Close-ups allow for inspection; this is the core value of Tsai Ming Liang’s film. The director searched the streets for actors he wanted. Between him and those he encountered is a shared once-in-a-lifetime connection, like in 1991 when the director came across Lee Kang Sheng. Between the eyes and face; between myself and another, image ethics, or questions of image ethics, are inevitably built up. Meanwhile, the intuitive, improvisatory, and occasional arrangements, the values that movie modernity has been seeking, were spontaneously constructed through both the eyes of the director and the faces of the actors. Thus, the meaning behind the title “Your Face” is found. The concept “Face as Face” establishes the first layer of meaning before casting and filming.
Face as Surface. Reflection of Surging Emotions
Tsai Ming Liang is responsible for every single face. Within a number of minutes, the gaze between the director and the actors reveals what’s been concealed and forgotten. For Tsai Ming Liang, however, the value of the close-up doesn’t lie in what the subject says (he spent several months cutting off the actors’ narration, making the film less documentary-like), but how each face is shown. Thus, what makes Your Face enchanting is how each face is lit. From a front to a side view, each face has dramatically sculptured features; visualised and formed through the carefully devised lighting. The close-up of Lee Kang Sheng, whom Tsai Ming Liang is most familiar with, comes no doubt as a surprise, with the left side of his face covered in light, while the other side shadowed. While Tsai insists that his film isn’t a documentary, I feel that this statement isn’t so much about film categories, but instead related to his intention of recreating a certain type of film power, which could be associated with silent film or modern film, or beyond categories such as documentary, drama or experimental. The concept “Face as Surface” on one hand, indicates the expressions and changes on the actors’ face; on the skin, while on the other, it means the face can detach itself from the body, and become part of the image: the face is where the light centres on, and where the story of the film is formed.

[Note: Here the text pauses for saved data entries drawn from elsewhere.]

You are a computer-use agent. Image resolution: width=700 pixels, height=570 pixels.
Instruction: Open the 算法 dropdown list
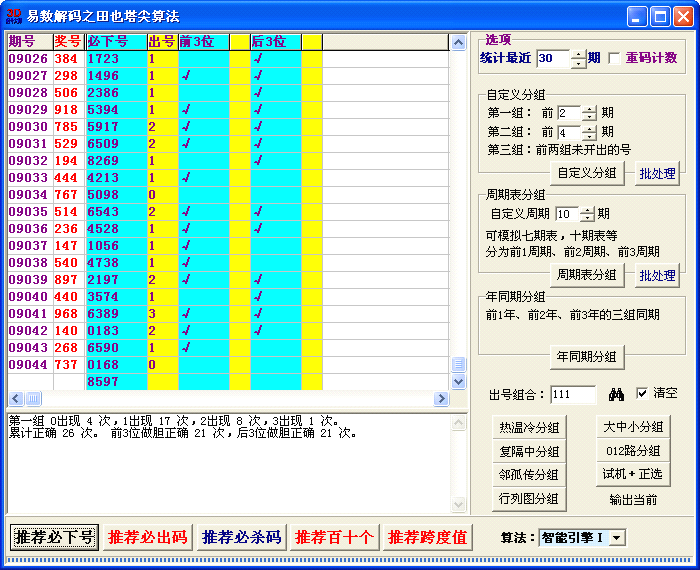pos(617,538)
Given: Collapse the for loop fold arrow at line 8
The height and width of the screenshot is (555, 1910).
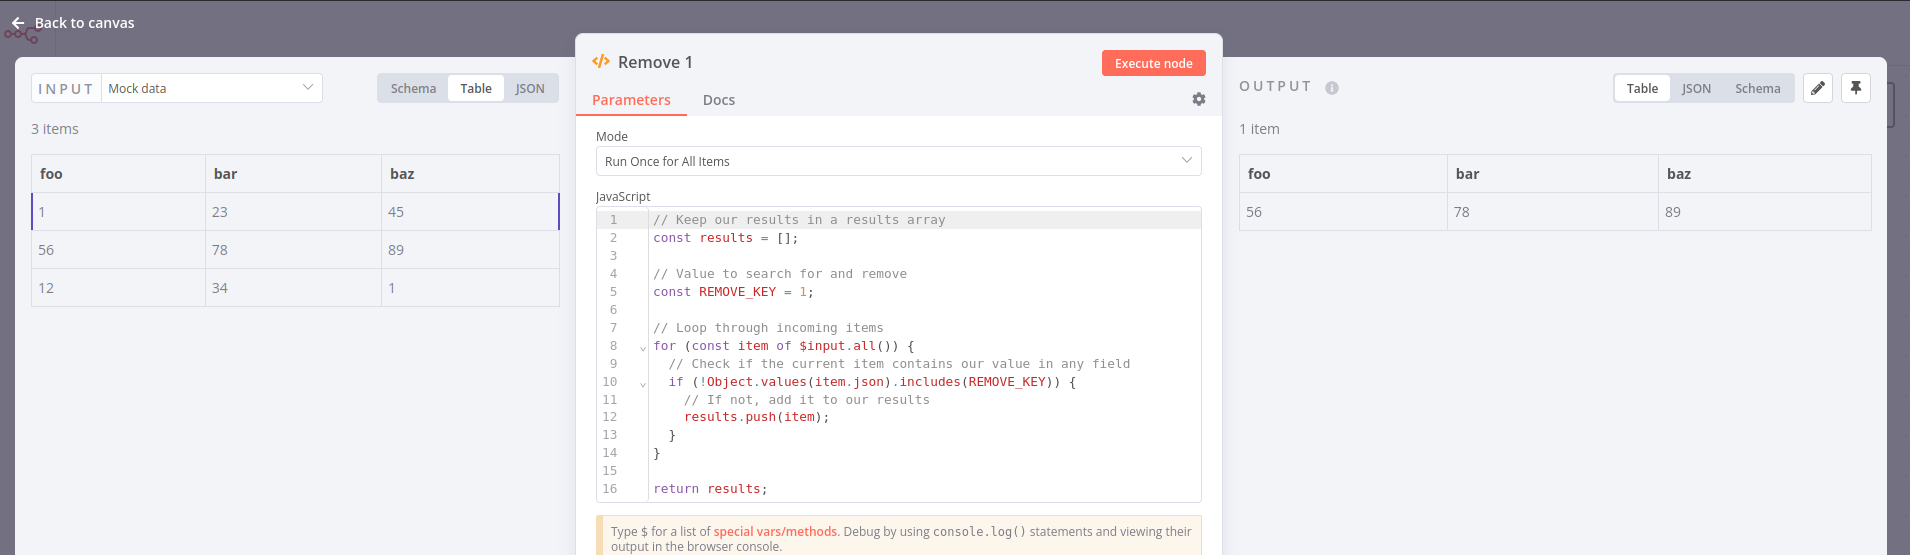Looking at the screenshot, I should [x=643, y=348].
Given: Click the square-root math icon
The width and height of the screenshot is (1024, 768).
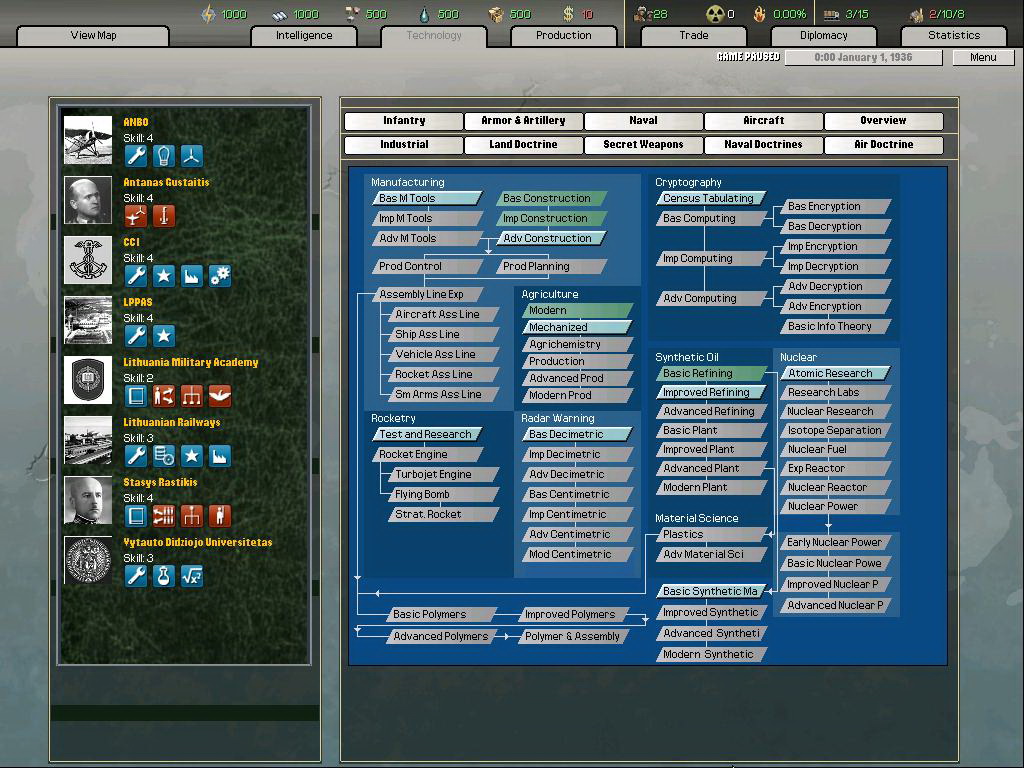Looking at the screenshot, I should coord(192,576).
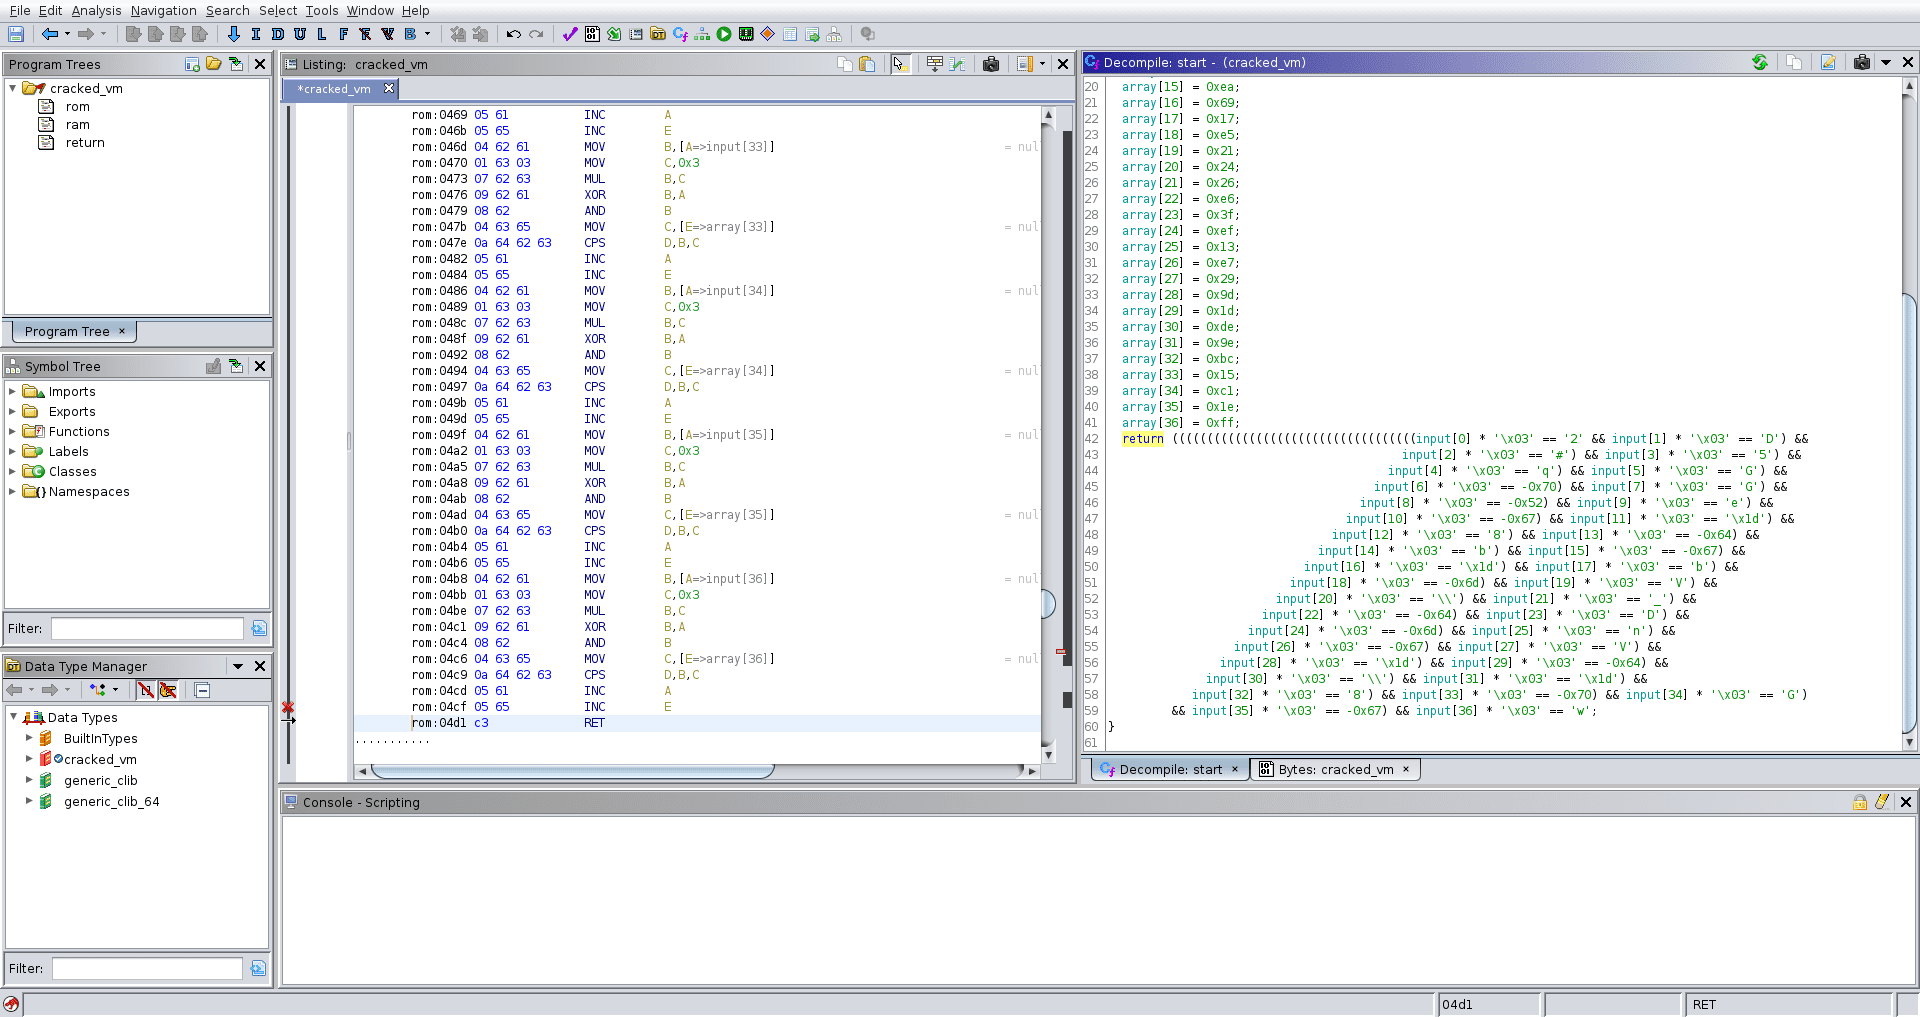1920x1017 pixels.
Task: Re-decompile using the green refresh icon
Action: pos(1760,62)
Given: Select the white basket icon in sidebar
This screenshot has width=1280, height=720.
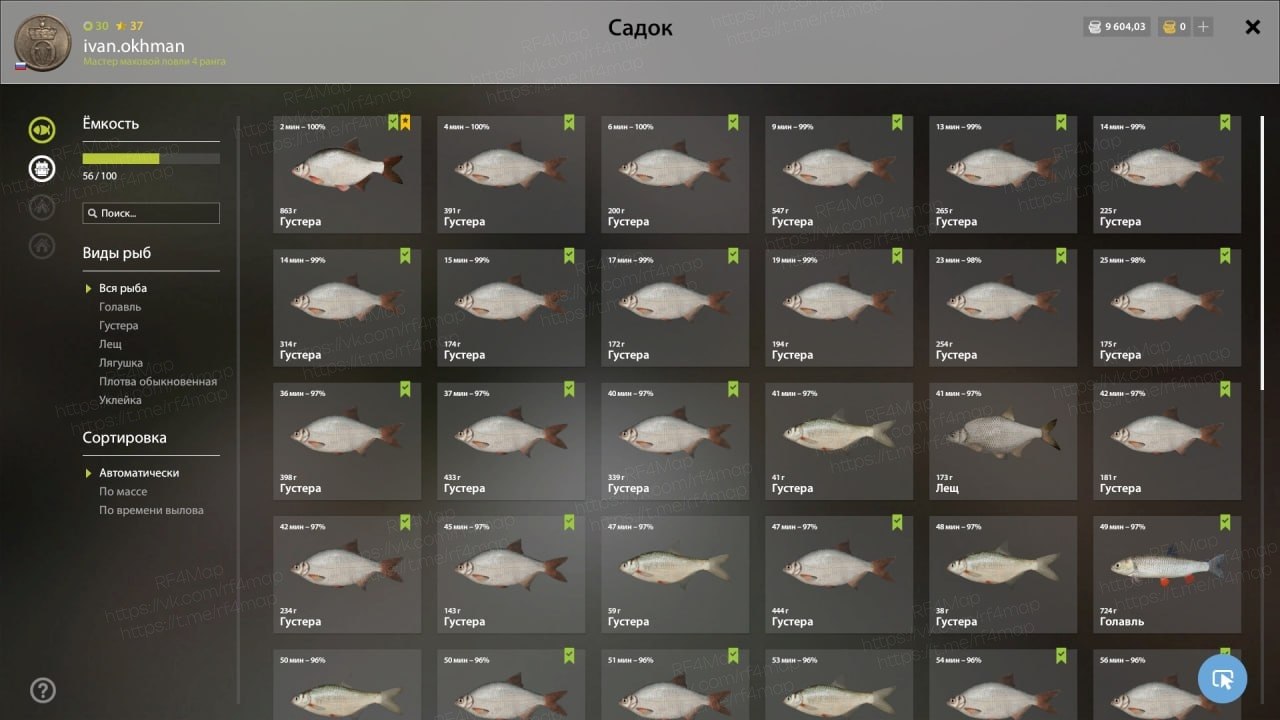Looking at the screenshot, I should tap(42, 168).
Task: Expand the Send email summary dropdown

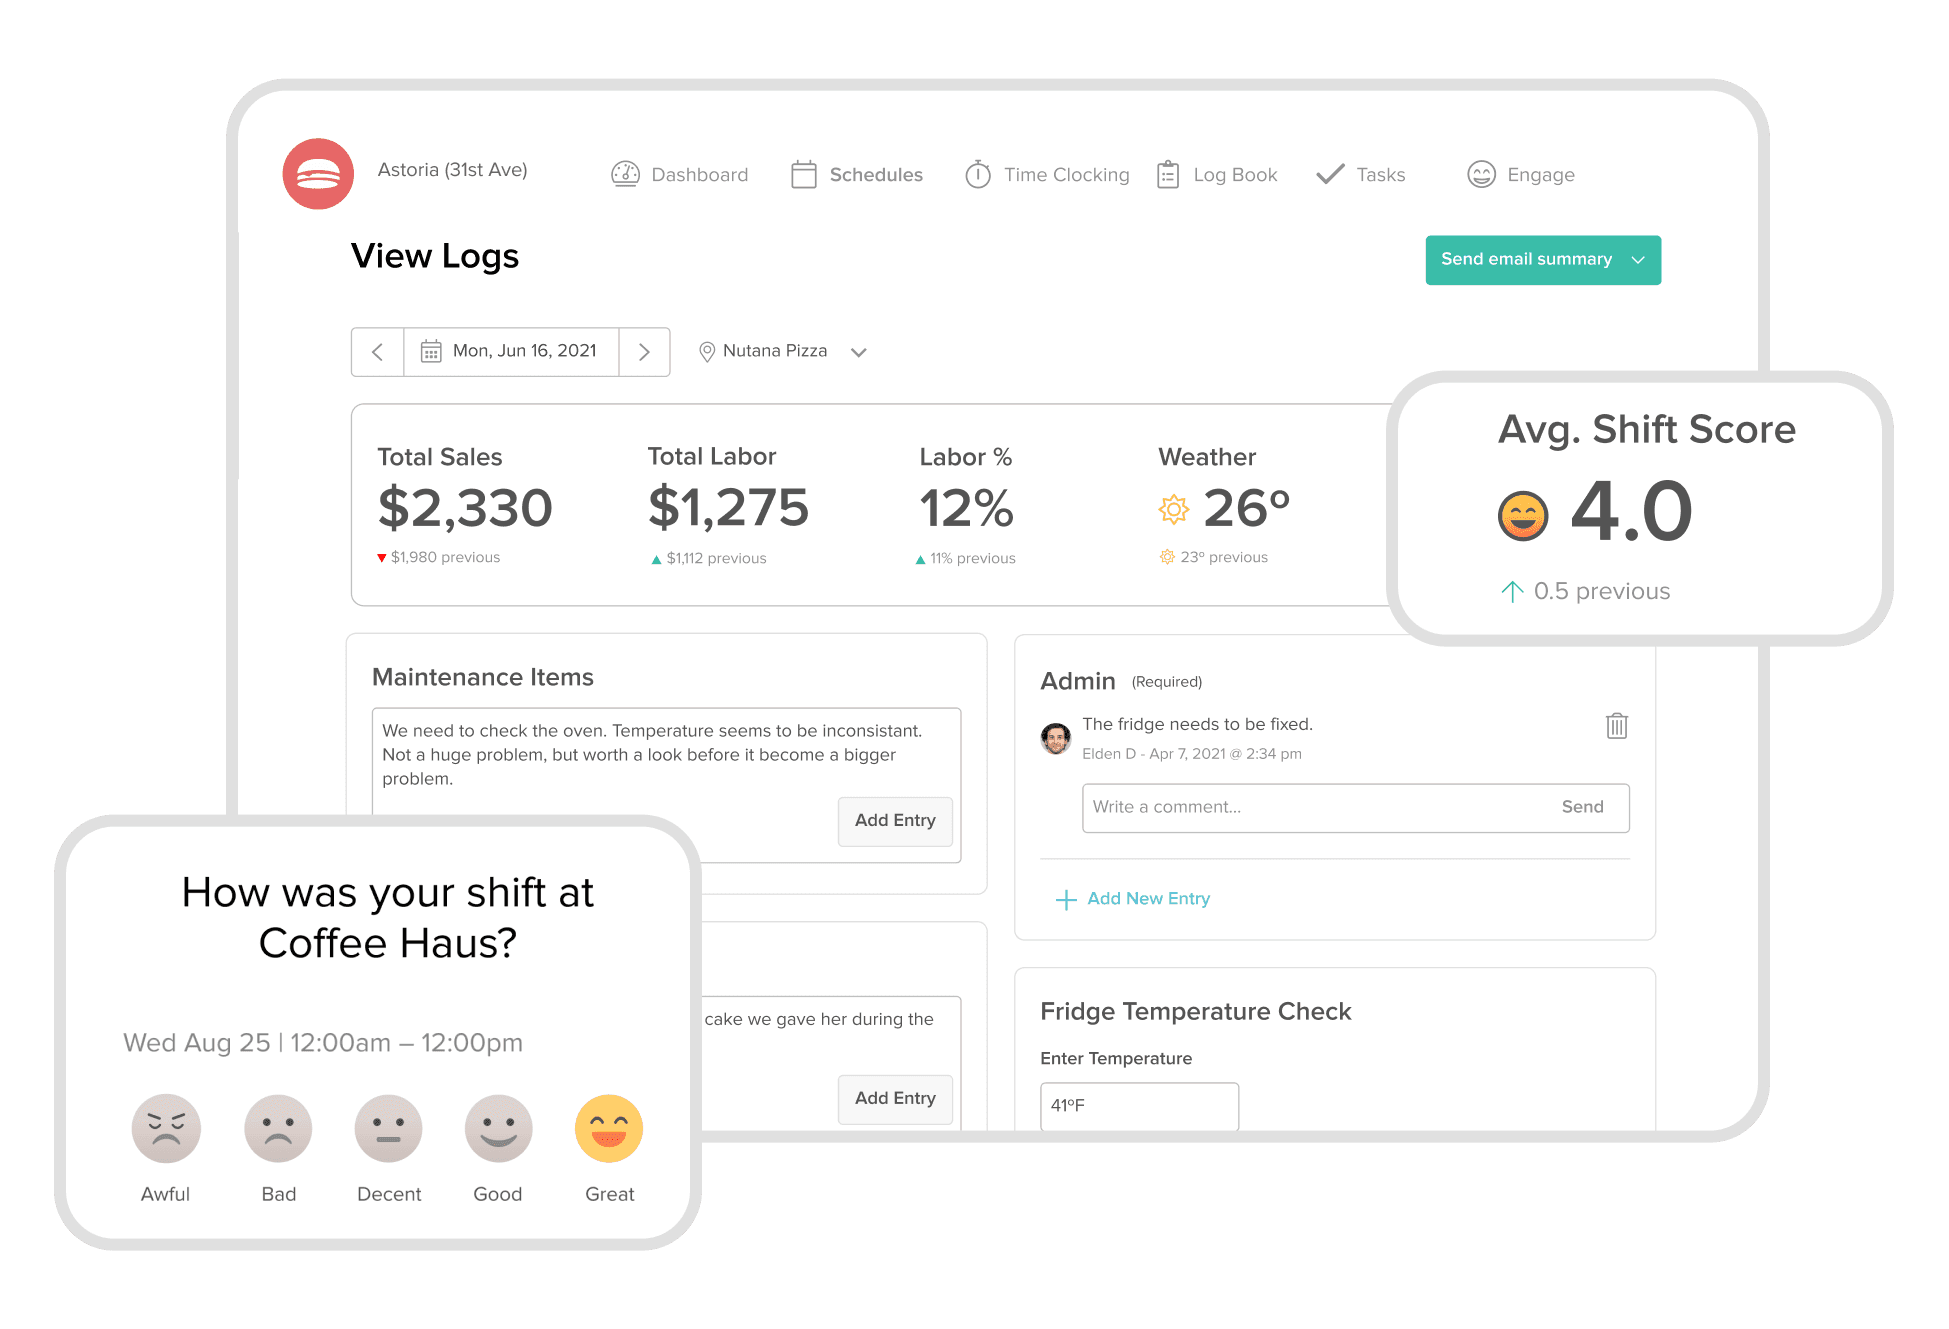Action: (x=1639, y=259)
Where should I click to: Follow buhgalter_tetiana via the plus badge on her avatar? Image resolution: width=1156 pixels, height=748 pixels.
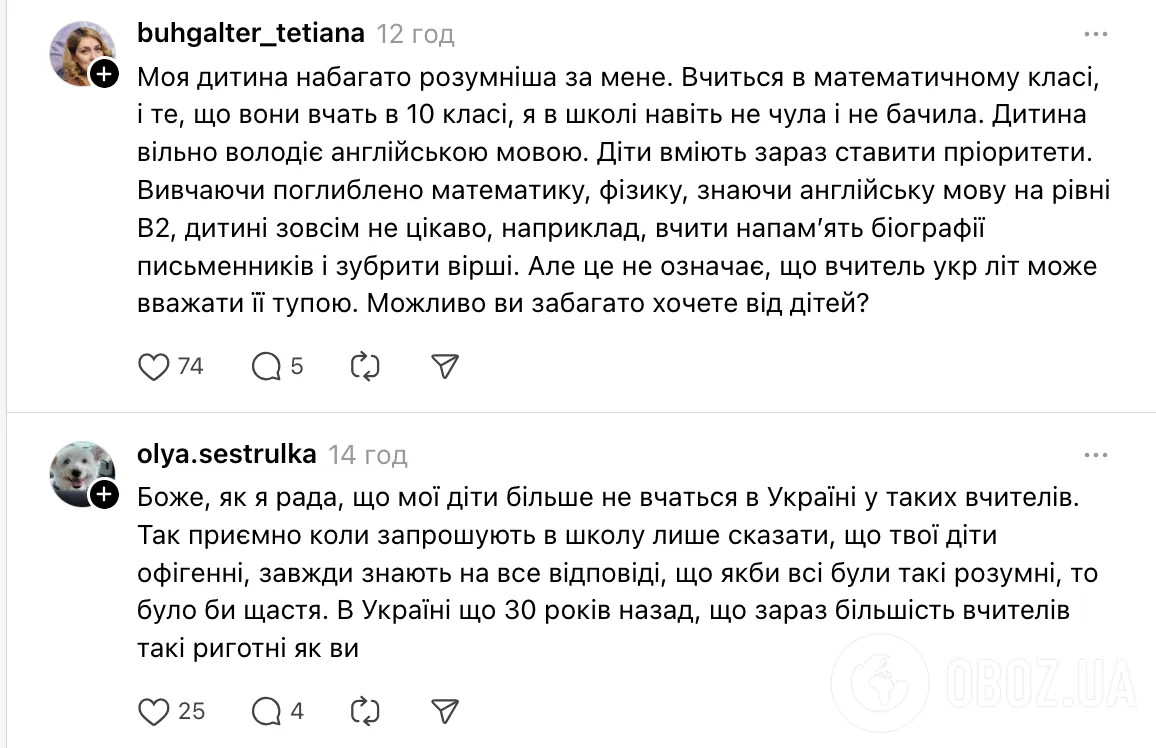pos(104,73)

Face as Interface. In Honour of History of Film
It’s worth mentioning that throughout the parade of faces play ten soundtracks composed by Ryuichi Sakamoto that give a crucial touch to the movie. It’s like a gentle breath of air that touches a cheek and stirs up emotions; with the lighting and composition, the soundtrack sketches the close-ups of the actors, forming the outline of Your Face. As Tsai Ming Liang believes in modernity, he aims to immerse the audience in 77 minutes and 13 faces, wrapped up with the long-held shot of an empty ballroom and shifting light. Considering the director’s statement that Your Face is not a documentary, the camera and the screen are not just about images, but a mirror or a shifting piece of glass. The question arises: am I looking at myself or someone else? Am I being watched? “Face as Interface” transforms into a mirror of metacognition, by which Tsai pays his homage to movie history; actors face actors, the audience faces the actors, and the audience themselves.
Are you staring at me? Your Face returns to the close-up of filmmaking, in search of the vanished vision.